* Begin Input data *

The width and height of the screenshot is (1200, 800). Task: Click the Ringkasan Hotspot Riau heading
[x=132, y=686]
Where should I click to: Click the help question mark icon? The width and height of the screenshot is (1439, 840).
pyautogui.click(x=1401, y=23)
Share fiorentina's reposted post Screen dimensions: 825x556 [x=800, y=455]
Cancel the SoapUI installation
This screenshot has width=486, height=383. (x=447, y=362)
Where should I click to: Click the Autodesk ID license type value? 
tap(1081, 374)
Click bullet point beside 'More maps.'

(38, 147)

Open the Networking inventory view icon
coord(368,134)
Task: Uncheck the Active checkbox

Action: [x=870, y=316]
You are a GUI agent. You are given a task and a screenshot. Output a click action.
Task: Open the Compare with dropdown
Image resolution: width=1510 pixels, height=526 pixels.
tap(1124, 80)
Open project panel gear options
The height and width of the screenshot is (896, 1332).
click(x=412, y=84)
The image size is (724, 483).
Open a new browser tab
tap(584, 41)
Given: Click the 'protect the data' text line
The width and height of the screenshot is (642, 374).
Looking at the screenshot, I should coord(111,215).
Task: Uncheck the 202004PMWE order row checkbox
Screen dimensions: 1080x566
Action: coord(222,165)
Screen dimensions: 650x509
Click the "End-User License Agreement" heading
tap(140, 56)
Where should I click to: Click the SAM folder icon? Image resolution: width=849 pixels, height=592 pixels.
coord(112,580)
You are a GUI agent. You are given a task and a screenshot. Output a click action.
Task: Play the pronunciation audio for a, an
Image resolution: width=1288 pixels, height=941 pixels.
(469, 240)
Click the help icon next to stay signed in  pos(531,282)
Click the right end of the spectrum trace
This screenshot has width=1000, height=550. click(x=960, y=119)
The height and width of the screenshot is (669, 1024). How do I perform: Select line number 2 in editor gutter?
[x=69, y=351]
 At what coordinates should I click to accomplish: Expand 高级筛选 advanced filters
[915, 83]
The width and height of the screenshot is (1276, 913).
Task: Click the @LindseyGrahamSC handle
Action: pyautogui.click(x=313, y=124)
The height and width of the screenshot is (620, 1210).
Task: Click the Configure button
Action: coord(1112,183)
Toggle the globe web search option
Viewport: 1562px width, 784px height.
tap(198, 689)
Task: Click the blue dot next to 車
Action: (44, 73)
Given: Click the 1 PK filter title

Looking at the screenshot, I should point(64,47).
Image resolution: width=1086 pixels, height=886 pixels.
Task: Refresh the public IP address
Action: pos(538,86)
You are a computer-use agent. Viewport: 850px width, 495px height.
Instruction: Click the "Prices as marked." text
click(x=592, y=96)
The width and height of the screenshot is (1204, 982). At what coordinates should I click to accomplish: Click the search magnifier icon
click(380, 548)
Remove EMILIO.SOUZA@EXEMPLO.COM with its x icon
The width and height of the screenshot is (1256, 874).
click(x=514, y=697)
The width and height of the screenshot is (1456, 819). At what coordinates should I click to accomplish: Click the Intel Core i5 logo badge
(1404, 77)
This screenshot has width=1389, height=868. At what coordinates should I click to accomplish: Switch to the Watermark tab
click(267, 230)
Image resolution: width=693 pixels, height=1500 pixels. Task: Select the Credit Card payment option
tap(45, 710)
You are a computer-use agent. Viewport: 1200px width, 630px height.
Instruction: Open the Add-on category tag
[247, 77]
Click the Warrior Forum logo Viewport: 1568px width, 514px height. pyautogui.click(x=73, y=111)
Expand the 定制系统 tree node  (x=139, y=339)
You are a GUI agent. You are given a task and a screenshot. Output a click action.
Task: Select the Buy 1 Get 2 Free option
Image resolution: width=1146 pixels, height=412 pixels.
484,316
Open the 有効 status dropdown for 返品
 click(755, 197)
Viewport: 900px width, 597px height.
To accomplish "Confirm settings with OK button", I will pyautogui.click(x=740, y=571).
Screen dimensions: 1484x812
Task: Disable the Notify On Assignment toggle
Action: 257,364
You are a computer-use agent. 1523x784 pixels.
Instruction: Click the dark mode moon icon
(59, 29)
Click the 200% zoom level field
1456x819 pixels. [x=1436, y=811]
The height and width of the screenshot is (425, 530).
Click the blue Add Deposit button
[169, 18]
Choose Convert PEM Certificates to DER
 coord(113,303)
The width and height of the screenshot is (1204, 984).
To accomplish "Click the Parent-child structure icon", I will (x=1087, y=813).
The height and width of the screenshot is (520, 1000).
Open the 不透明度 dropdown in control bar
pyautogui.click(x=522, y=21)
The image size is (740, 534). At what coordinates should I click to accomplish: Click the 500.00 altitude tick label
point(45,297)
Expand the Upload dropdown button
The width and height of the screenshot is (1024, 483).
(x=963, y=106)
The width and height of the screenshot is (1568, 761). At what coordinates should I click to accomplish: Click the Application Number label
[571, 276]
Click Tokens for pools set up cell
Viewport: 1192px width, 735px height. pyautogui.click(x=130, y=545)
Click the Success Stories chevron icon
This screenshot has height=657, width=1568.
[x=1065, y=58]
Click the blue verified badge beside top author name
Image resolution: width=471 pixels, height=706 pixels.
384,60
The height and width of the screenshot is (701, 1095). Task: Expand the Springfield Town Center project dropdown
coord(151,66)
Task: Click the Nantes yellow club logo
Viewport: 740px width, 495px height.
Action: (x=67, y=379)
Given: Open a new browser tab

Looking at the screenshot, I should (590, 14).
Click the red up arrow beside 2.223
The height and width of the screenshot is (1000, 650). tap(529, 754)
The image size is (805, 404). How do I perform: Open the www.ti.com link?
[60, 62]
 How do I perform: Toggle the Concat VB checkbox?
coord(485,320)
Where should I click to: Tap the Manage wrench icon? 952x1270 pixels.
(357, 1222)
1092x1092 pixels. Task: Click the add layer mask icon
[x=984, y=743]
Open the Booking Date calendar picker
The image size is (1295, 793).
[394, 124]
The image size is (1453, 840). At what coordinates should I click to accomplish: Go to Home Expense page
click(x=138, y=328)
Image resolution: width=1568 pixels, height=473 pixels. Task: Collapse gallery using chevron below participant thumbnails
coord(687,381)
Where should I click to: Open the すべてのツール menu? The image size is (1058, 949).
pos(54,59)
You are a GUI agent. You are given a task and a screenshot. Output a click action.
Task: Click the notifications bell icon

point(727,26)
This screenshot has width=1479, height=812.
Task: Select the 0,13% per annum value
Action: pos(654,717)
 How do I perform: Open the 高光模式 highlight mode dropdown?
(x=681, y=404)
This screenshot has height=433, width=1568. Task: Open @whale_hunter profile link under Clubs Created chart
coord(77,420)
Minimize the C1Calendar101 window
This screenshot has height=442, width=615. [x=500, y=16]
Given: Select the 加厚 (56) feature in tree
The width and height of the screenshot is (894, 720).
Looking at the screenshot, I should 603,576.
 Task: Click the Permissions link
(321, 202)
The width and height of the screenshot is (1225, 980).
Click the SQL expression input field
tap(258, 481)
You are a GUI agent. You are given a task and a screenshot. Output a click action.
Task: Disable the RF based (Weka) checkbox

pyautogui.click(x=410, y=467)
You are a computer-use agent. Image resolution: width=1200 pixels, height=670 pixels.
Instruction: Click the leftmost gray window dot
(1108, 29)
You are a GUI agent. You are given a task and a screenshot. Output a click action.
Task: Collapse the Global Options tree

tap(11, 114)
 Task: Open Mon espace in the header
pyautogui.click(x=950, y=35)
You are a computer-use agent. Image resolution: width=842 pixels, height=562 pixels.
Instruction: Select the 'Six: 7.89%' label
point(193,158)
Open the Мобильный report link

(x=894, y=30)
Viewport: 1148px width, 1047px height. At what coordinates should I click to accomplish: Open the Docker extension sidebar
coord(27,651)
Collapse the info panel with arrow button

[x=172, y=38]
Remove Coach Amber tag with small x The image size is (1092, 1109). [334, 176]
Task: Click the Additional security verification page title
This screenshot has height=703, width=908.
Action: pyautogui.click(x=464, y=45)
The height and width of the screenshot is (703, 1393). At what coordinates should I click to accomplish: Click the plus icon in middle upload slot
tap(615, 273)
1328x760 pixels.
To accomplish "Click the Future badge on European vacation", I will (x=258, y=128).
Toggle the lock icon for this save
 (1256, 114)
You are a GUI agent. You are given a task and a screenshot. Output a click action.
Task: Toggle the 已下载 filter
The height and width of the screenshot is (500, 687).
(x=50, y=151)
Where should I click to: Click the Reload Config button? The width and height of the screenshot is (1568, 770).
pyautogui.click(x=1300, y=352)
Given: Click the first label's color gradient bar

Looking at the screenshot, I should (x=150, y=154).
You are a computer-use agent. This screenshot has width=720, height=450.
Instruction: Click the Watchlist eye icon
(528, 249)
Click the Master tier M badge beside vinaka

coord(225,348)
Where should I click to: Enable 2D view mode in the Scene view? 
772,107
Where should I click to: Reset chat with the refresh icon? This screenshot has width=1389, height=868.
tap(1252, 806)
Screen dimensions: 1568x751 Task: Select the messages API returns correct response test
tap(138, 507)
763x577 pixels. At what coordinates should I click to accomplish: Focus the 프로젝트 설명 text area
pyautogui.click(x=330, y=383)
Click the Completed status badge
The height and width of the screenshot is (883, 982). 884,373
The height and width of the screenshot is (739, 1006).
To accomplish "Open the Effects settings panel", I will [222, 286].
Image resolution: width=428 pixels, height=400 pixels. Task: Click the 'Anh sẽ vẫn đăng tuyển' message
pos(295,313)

* End Input data *

Stated exercise → Copy the data from the line containing "Click the Completed status badge" through the end, swapping "status badge" for "status label" and keeping everything else the same.

Exercise output →
Click the Completed status label
The height and width of the screenshot is (883, 982). 884,373
The height and width of the screenshot is (739, 1006).
To accomplish "Open the Effects settings panel", I will [222, 286].
Image resolution: width=428 pixels, height=400 pixels. Task: Click the 'Anh sẽ vẫn đăng tuyển' message
pos(295,313)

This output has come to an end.